Hypoxia-induced apoptosis occurs in various diseases. Cobalt chloride (CoCl(2)) is a hypoxia mimic agent that is frequently used in studies investigating the mechanisms of hypoxia. Nuclear respiratory factor-1 (NRF-1) is a transcription factor with an important role in the expression of mitochondrial respiratory and mitochondria-associated genes. However, few studies have evaluated the effects of NRF-1 on apoptosis, particularly with regard to damage caused by CoCl(2).
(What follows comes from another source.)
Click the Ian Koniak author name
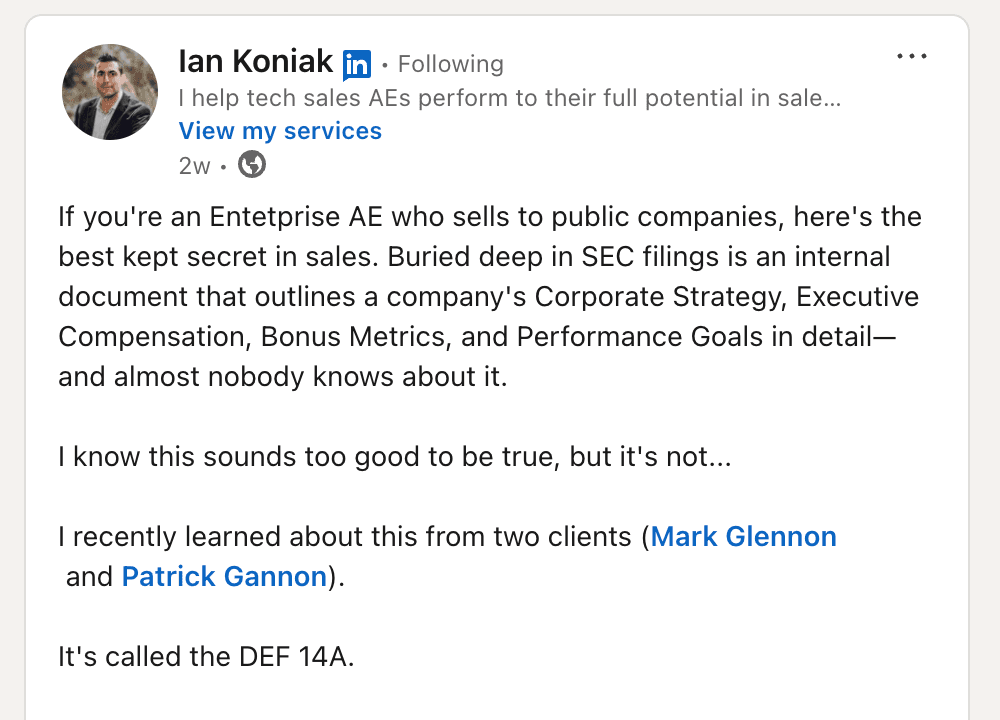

In the present study, the role of NRF-1 in mediating CoCl(2)-induced apoptosis was investigated using cell viability analysis, flow cytometry, fluorescence imaging, western blotting analysis, energy metabolism analysis and reverse transcription-quantitative polymerase chain reaction. The present results revealed that the apoptosis caused by CoCl(2) could be alleviated by NRF-1. Furthermore, overexpression of NRF-1 increased the expression of B-cell lymphoma-2, hypoxia inducible factor-1α and NRF-2. Also, cell damage induced by CoCl(2) may be associated with depolarization of mitochondrial membrane potential, and NRF-1 suppressed this effect. Notably, the oxygen consumption rate (OCR) was reduced in CoCl(2)-treated cells, whereas overexpression of NRF-1 enhanced the OCR, suggesting that NRF-1 had protective effects. In summary, the present study demonstrated that NRF-1 protected against CoCl(2)-induced apoptosis, potentially by strengthening mitochondrial function to resist CoCl(2)-induced damage to H9C2 cells. The results of the present study provide a possible way for the investigation of myocardial diseases.